> [Task]: Lines in the listing below containing the string "sidebar" are to be identified and copied.

++++ Listed entries

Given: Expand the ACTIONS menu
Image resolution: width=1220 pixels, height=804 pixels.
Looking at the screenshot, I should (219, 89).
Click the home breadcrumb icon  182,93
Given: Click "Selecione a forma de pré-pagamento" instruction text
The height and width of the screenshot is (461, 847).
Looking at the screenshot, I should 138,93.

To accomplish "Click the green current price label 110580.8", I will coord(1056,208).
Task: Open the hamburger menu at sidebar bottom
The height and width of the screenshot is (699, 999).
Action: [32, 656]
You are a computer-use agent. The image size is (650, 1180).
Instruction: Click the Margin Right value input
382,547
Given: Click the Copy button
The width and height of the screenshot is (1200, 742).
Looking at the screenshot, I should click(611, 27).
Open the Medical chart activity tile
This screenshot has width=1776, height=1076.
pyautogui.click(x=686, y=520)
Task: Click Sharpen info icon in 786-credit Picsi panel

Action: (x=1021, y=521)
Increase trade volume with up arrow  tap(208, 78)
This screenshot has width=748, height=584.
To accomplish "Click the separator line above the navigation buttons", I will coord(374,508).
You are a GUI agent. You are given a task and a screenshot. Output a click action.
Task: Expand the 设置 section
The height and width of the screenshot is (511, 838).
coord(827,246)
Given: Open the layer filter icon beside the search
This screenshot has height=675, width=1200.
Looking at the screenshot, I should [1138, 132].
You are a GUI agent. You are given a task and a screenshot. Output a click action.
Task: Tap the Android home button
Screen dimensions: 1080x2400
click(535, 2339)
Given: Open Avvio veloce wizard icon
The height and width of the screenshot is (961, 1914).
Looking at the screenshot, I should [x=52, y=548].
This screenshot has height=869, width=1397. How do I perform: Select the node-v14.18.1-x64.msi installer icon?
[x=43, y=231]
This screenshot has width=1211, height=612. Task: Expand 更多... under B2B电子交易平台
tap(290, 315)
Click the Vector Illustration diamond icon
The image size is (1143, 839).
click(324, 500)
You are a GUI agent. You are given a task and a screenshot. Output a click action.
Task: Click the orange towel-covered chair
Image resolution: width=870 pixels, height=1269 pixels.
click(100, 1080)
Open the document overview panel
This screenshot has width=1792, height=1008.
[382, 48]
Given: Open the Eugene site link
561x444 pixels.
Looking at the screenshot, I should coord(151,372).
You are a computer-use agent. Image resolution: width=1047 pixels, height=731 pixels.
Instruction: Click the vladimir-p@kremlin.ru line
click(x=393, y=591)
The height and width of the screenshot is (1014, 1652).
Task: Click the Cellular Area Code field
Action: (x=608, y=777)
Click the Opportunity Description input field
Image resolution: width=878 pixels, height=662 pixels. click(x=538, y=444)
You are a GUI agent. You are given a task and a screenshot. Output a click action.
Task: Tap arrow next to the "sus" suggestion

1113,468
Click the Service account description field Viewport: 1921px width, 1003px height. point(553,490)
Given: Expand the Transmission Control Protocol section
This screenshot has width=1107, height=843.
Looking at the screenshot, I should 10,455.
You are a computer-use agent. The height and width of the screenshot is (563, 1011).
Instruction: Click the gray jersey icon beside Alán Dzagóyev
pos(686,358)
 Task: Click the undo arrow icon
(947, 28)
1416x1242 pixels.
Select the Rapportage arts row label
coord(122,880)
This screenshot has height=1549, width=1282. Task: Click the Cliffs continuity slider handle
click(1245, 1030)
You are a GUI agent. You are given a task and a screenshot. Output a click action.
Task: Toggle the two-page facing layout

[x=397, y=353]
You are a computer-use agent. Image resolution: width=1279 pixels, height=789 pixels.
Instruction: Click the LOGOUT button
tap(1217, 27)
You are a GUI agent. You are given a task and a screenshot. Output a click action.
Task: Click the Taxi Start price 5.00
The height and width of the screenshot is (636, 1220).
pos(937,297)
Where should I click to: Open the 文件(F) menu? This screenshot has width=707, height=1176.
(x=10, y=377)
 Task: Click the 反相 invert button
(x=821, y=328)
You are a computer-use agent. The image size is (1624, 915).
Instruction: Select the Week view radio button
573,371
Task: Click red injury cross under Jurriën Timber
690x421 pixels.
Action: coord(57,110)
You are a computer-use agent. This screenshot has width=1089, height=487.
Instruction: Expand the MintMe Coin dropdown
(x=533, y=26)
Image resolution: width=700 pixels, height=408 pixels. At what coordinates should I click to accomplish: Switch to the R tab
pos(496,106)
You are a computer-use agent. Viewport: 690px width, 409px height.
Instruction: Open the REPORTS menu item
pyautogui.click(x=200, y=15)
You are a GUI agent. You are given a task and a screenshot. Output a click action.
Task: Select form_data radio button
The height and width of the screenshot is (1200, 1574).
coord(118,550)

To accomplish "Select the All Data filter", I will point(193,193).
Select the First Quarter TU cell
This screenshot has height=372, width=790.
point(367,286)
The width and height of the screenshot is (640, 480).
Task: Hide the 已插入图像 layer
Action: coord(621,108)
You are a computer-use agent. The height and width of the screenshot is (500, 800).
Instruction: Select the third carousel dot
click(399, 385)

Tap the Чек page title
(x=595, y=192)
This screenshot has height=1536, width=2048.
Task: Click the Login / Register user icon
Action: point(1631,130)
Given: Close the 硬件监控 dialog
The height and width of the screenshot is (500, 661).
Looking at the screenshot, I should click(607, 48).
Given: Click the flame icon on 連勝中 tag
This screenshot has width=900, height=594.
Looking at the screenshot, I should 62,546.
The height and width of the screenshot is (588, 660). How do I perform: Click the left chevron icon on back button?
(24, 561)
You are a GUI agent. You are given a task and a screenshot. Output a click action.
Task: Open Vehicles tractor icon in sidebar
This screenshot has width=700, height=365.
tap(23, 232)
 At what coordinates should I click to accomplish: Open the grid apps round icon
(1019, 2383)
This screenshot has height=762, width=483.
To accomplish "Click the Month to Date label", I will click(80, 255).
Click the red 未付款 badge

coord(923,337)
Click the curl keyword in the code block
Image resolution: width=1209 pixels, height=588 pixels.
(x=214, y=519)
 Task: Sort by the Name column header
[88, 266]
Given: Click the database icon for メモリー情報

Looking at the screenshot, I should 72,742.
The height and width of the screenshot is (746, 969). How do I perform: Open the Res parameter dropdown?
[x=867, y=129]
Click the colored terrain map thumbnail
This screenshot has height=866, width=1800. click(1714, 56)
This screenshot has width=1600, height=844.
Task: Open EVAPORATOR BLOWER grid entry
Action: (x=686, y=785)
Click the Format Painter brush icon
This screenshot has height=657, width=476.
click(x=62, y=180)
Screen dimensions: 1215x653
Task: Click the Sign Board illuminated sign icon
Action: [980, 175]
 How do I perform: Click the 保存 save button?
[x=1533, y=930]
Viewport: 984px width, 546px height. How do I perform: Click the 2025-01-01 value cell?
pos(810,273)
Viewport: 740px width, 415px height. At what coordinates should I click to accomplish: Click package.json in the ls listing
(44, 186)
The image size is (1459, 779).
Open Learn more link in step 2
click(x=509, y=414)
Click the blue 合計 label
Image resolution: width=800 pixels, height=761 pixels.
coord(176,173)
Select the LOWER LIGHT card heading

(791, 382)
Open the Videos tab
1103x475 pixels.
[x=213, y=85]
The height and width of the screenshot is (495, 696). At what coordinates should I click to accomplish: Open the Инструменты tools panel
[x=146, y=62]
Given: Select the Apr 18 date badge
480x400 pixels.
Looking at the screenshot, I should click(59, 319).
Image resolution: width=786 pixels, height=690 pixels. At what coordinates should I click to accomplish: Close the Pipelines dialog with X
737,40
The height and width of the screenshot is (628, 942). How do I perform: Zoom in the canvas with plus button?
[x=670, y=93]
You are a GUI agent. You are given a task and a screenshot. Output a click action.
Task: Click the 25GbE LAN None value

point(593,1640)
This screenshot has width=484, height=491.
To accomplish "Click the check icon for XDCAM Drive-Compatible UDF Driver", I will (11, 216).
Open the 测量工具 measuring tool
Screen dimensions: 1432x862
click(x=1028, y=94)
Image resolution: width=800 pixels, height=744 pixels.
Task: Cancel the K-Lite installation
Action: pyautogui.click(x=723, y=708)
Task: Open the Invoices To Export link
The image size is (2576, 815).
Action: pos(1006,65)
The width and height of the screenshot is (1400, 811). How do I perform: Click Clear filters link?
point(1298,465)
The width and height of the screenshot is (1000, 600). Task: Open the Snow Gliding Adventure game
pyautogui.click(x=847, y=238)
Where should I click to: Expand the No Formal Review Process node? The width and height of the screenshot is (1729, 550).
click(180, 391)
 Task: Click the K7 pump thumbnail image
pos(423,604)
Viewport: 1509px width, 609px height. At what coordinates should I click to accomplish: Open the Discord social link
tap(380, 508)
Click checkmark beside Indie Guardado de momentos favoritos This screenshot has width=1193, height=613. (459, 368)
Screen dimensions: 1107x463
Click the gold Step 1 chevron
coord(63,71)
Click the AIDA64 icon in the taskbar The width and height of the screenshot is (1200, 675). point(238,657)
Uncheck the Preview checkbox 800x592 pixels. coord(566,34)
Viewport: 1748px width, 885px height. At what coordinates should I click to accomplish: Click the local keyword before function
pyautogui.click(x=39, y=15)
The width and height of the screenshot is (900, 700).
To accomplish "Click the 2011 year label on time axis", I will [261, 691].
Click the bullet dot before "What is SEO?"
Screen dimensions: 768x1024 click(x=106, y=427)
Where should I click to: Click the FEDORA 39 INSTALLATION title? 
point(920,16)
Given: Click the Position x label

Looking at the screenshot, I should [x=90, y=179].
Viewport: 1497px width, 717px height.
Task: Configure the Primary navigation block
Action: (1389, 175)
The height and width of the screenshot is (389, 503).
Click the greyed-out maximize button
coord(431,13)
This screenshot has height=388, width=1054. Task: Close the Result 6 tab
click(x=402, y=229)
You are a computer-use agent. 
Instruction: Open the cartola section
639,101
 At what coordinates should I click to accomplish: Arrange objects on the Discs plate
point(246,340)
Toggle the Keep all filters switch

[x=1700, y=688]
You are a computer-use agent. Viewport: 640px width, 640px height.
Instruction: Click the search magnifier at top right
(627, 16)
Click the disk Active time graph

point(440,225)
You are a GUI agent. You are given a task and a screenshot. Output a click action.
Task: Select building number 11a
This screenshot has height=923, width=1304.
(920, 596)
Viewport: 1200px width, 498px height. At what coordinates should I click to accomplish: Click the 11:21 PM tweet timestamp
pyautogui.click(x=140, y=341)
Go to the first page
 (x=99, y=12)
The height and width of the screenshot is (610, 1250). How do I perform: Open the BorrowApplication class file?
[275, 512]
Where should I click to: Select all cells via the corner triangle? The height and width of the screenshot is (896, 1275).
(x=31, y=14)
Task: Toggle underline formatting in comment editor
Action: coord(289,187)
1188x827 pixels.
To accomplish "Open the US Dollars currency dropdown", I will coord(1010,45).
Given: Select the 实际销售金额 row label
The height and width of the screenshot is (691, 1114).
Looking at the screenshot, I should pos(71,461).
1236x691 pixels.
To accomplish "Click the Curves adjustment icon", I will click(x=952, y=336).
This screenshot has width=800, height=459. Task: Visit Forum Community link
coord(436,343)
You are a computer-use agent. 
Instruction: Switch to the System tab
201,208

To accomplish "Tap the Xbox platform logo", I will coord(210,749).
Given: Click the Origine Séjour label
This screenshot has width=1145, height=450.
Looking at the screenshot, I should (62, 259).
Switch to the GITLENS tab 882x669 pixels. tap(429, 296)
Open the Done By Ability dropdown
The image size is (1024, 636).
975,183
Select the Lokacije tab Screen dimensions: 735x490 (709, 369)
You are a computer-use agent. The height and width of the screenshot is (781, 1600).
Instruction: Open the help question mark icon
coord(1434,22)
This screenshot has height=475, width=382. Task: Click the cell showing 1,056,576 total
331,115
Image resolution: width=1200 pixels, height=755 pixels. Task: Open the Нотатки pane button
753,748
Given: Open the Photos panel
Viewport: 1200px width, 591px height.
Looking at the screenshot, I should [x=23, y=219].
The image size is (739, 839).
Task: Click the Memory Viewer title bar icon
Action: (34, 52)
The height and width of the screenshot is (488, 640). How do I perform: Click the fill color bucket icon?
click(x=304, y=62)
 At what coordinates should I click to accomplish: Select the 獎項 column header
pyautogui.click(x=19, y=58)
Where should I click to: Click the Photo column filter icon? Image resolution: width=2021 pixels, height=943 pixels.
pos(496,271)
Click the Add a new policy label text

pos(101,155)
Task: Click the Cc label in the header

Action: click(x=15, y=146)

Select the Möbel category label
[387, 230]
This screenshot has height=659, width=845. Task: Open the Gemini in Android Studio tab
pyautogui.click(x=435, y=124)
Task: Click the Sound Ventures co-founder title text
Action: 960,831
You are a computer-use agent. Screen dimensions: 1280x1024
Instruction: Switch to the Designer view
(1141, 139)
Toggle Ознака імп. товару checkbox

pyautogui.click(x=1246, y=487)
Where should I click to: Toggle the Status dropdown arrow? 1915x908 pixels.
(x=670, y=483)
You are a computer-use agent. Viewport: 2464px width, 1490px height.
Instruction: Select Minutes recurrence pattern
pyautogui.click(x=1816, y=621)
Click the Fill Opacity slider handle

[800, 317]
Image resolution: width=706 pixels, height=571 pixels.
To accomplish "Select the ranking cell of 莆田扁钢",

++++++++

> [Result below]:
Task: Open the hamburger menu at sidebar bottom
Task: Open Vehicles tractor icon in sidebar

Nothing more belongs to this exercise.